I’ve been trying to take some needed time off from CPS data for just a few weeks (first time in a year!), but it is difficult to stay away from this conversation.
I’ve been following the CPS Budget Hearings on Twitter. I’ll focus on the one that would have been my budget hearing…the northside hearing with Tim Cawley. At that hearing, he asked the audience (parents and teachers) to suggest their own budget plan if they were unhappy with the one being presented.
Let’s put aside the fact that the Board, Central Office and the City are trying to play budget catch up from being given these pension holidays where they have been paying less into the pension than is fiscally responsible. In order to divert this money back to other budgets within the City **
It may have been technically legal, but it was ethically questionable when:
a) the District had been a party to agreeing to these pension benefits and teachers are prevented from contributing to Social Security for those same years;
b) have admitted that the pension shortfall is more about declining investment returns that did not meet their assumptions (see WBEZ interviews);
c) have decided to make this generation of CPS students “pay” for their lack of foresight within the span of 2-3 years.

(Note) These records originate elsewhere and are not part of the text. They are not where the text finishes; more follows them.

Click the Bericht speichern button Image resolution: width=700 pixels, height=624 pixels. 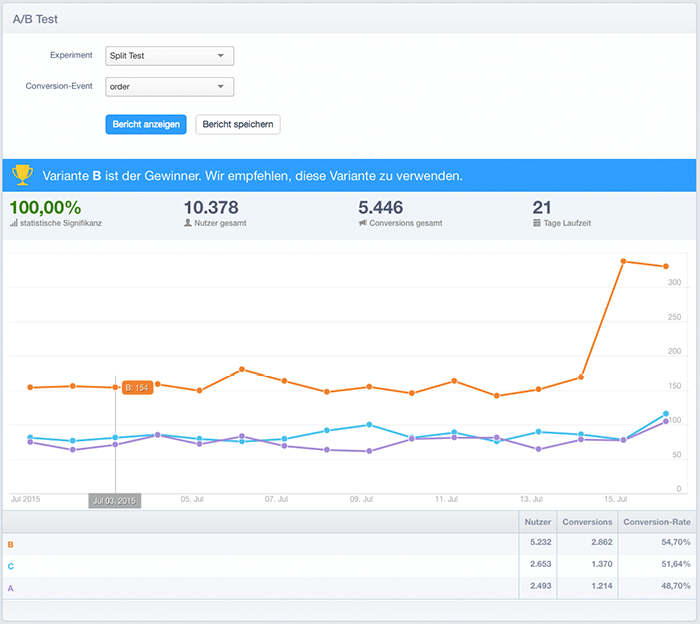(x=238, y=124)
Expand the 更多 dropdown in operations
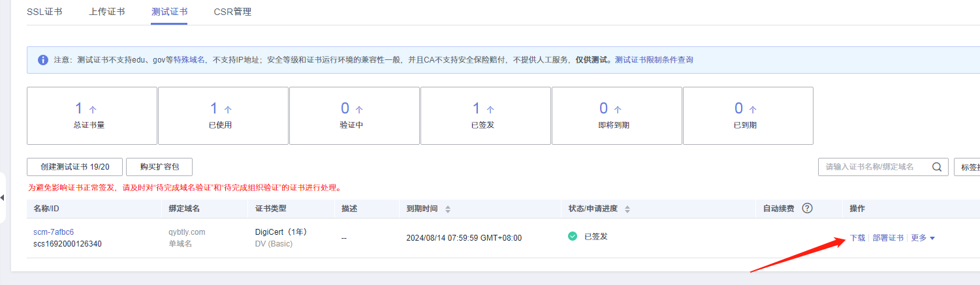The image size is (980, 285). pyautogui.click(x=923, y=238)
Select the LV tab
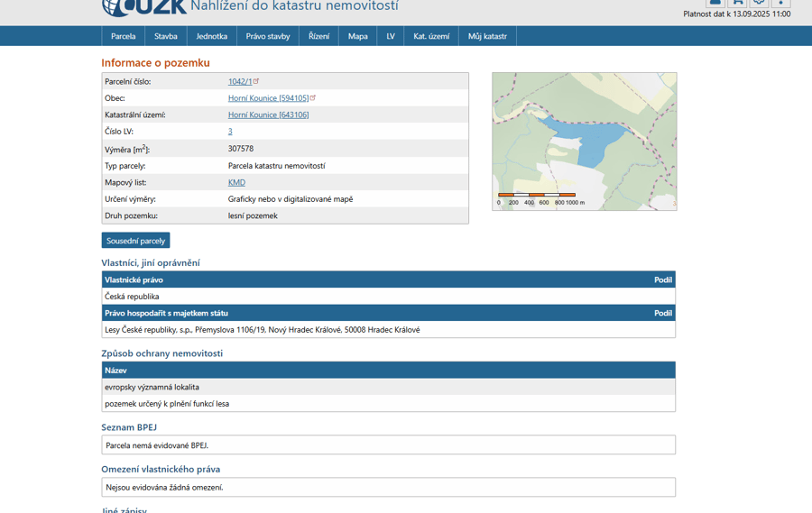The width and height of the screenshot is (812, 513). 391,36
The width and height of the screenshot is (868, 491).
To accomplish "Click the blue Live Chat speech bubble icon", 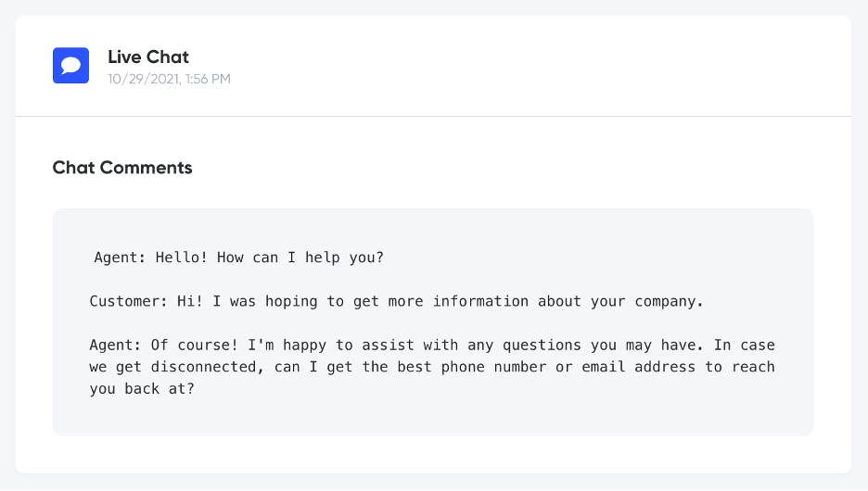I will (70, 66).
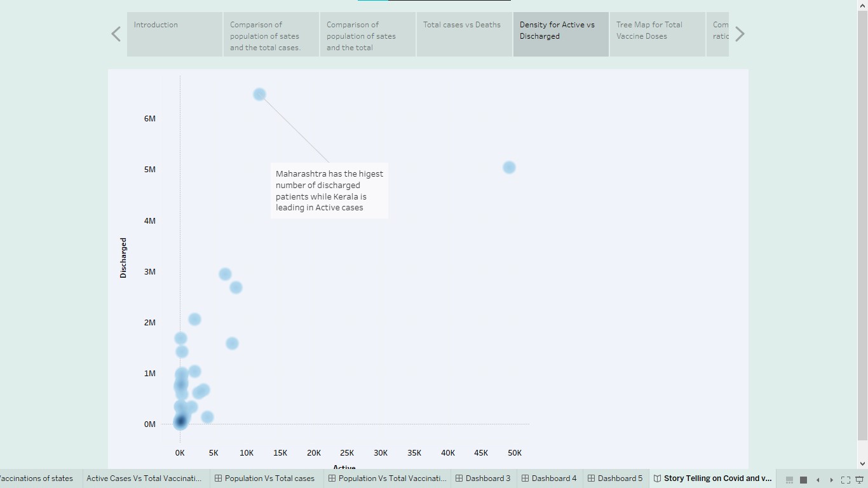Advance story with the right arrow icon

point(832,479)
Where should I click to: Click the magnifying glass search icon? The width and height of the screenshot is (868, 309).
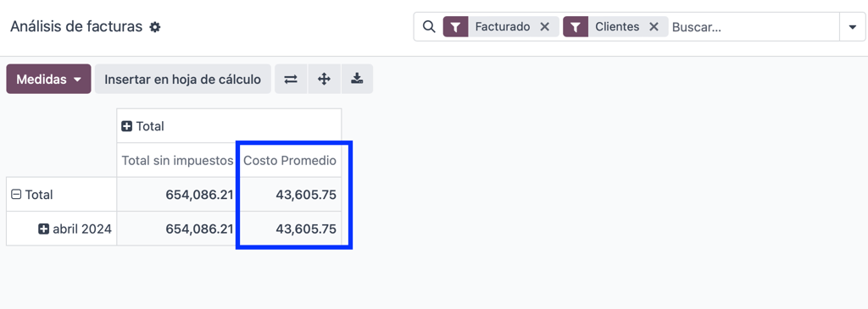pos(428,26)
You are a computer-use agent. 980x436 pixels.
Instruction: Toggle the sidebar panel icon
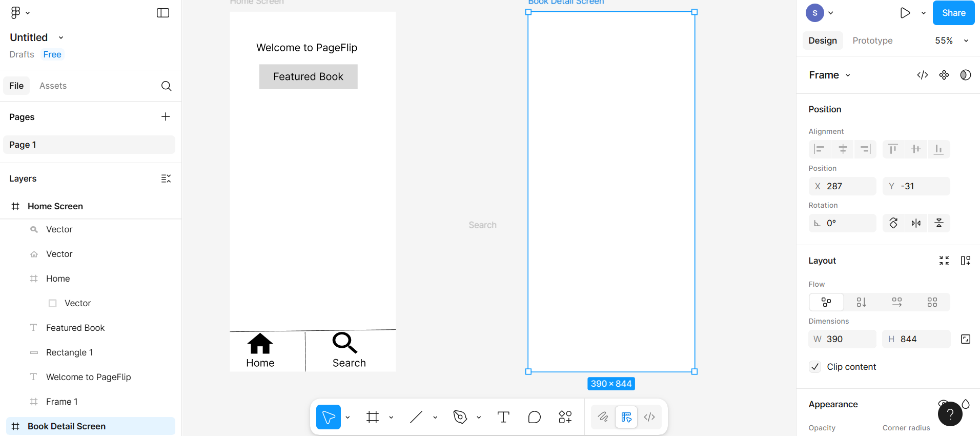(x=163, y=13)
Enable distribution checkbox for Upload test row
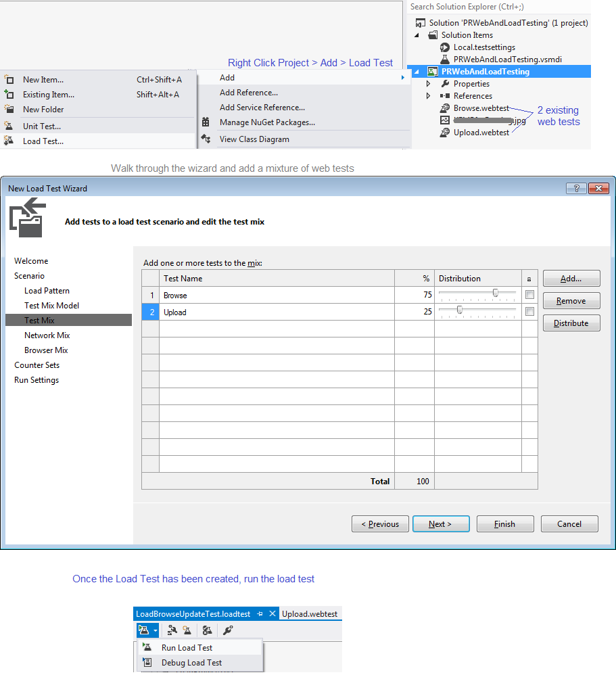The image size is (616, 677). [x=529, y=312]
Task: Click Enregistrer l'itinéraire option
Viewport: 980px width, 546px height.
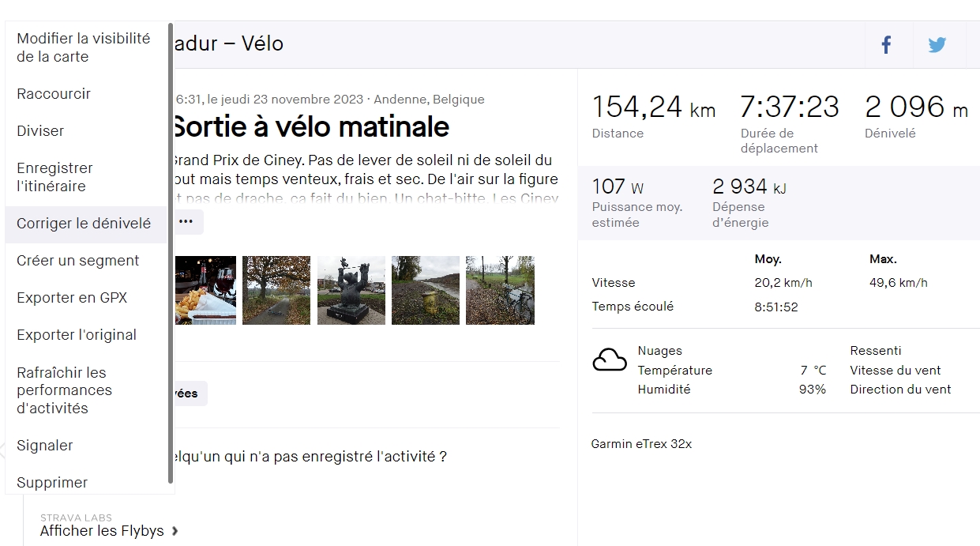Action: (55, 177)

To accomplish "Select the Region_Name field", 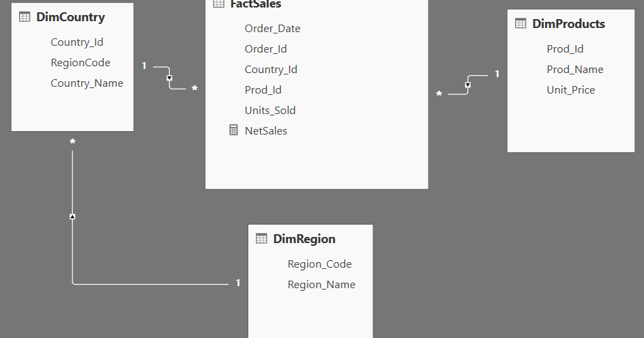I will point(321,285).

My child can’t “do over” second grade, and this makes me frustrated as a CPS parent, but I digress.
Okay, the Board would like an alternative budget submitted from a CPS parent, here is one. Quick and dirty, back of the napkin-type stuff because I promised my kids I wouldn’t be working these last weeks of summer and make up for being absent most of the last 11 months.
We need to find at least $417 million in cost savings (the difference between last year’s Pension & Liability Insurance and this year’s costs).
It is difficult to actually create the detailed alternative that I would like to submit because CPS has not released the strategy/projects reasoning in detail behind some of the increased costs at the Central Office and Citywide levels. I could do more with the following information:
- What the Finance Office is wanting to undertake with the additional $42 million in budget (since 2013)
- What the Office of New School Enrollment wants to accomplish with its additional $41 million budget increase (since 2012). Especially when we are told over and over again that the number of students in the District has declined so significantly.
- What the Office of Portfolio Planning and Analytics would like to accomplish with an additional $6.8 million (since 2013)
- What value CPS students are receiving from a $2.1 million increase (since 2013) in the Dept of Intergovernmental Affairs.
- What the projected enrollment numbers are for each school in the District for FY2014.
- What the Human Capital office is wanting to undertake for an extra $28 million in budget (since 2013).
- What the Grants Management Office is wanting to undertake for an extra $22 million in budget (since 2013) and are we seeing the corresponding value in revenue channeled to ALL types of schools within the District (not just Charter schools.)
- What the Strategy Management Office wants to do with an extra $18 million of budget (since 2012).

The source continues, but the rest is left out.